Butttt, there are bads and goods to everything, so I’m gonna move on to the good things !! The harsh comments from the bullies actually motivated me to practice walking, and in 2 weeks I was out of the wheelchair !!! Woah !!! What a miracle !!!! It was near the Christmas break of my high school freshman year, and by then, i was able to walk, although very shakily !! I was so freaking gosh darn proud of myself !!!! Another one of the good things is that a lot of people around me, including my Japanese teacher: Mrs. Rosen, the Spanish teacher that I never had as an instructor: Ms. Schaefer and every faculty and staff at Novi, aided me in not only getting around but cared for my mental issues as well ….. The most important lesson though, is God’s love. It was on the hospital bed of C.S. Mott’s had I prayed to God for the first time … At that time I wasn’t a believer, so I did it with the mentality of: I don’t know if God is real; I don’t think I believe in him, but since it seems that I’m about to die, why not give it a try ??? I prayed on my hospital bed, “Dear God, if you really exist, hear me out …. I want to live …. If that wish can be made possible, I’ll use the rest of my life to honor you…”

The end of the story is: I lived on, and I am praying on. Hallelujah Jesus is the best !!!!!!!!

Intervarsity SWAG

Dear God and universe, thank you so much for bringing together the Intervarsity Christian Fellowship family at the diag this afternoon. I had the most amazing time connecting with and meeting new believers. It’s so amazing to see people from my high school to be at the stands handing out flyers. My faith in the Lord was strengthened and I’m so thankful to have volunteered at the stands to represent ICF. God is the greatest, and shall i meet and inspire more believers of Christ’s. Thank you; thank you; thank you !!!!

God is the Greatest !!!

So after overcoming a long and weary jet lag and a long and weary viral infection I went back to church today !!!!! It feels so amazing to re-connect with my fellow believers at H2O church, in Ann Arbor and in America.
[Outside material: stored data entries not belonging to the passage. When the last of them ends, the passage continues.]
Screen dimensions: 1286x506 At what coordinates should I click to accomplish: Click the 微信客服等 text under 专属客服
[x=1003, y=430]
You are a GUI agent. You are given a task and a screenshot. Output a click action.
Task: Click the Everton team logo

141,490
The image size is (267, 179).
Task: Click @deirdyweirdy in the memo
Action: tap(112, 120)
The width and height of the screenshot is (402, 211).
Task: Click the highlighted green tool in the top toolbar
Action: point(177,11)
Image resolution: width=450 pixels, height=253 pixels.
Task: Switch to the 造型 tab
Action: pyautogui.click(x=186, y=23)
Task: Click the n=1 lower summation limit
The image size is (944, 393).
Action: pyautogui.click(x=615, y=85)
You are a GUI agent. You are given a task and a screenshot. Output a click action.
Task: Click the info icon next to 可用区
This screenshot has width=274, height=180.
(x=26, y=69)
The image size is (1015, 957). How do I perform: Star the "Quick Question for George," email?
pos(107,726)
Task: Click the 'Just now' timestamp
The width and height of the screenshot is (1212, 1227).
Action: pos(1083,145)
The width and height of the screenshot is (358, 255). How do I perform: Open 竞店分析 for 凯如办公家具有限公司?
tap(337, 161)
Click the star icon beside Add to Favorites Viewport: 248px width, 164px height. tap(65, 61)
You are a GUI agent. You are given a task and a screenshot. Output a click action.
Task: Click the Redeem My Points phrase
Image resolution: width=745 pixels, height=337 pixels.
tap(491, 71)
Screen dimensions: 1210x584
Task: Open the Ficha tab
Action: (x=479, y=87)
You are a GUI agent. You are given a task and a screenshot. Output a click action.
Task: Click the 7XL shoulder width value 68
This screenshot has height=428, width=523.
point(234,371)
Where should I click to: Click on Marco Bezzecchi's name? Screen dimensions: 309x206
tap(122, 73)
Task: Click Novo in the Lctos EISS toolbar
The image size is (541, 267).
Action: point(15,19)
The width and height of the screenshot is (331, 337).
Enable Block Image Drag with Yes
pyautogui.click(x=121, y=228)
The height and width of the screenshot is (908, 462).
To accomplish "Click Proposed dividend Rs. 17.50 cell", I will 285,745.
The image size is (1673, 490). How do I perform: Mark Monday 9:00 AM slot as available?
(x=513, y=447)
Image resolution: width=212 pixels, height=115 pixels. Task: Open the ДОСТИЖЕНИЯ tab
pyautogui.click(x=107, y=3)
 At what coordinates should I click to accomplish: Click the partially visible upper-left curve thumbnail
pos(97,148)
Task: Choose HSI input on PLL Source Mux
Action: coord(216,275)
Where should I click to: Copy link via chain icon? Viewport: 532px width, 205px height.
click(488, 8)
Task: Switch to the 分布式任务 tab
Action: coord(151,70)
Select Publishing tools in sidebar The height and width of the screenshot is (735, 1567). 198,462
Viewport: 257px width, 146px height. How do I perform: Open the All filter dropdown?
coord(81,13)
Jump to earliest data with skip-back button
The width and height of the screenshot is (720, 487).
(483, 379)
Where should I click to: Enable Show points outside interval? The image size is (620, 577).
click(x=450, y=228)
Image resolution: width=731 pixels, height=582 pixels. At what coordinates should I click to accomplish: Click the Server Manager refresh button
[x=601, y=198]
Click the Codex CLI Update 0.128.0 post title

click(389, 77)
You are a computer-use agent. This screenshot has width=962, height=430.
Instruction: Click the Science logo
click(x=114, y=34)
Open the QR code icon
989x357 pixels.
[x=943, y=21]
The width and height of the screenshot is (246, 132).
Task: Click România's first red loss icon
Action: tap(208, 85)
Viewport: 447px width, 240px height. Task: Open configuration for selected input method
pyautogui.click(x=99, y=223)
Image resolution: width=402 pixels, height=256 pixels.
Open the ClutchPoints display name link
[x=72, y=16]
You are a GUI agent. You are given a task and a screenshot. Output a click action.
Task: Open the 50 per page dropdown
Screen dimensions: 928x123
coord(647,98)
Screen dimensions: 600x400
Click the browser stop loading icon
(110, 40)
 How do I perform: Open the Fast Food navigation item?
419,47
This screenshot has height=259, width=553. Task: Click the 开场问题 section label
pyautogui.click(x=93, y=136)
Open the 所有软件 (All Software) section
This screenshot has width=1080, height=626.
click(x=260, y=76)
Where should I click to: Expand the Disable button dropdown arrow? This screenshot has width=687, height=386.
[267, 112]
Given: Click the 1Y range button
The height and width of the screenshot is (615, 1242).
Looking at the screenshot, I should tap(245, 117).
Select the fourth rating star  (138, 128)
Because the Rackham buidling is closed for holidays, we had our first service at the union. WOW SO MUCH SWAGGG AND FUN TO CATCH UP WITH ALL OF MY FRANDS.

Ok, I’m gonna shift my casual YOLOSWAG tone back to my formal tone now.

My pastor, Nino Guarisco, shared a very reflective statement with all of us this morning, and whether you are a believer, no matter how old you are, it is a statement for you to reflect on.

“The type of friends that you make and the level of priority you place on your relationship with Jesus Christ will determine the type of person you will become while at the University of Michigan (and at any place).”

I read somewhere that by just looking at the 5 closest friends that one has, any person can tell his future prospects. I have a lot to say on this, but because of privacy reasons, I’m not gonna share anything on this blog. I’m just gonna leave it here that if you choose to surround yourself with positivism, your whole life is going to be positive, while if you surround yourself with negativity, most of your life is going to be negative.

In the end, a huge “Thank You” to God for bringing together my fellow believers at H2O to worship under one roof!! It’s amazing to see your light shine upon us and shall we love one another forever !!! Thank you; thank you; thank you !!!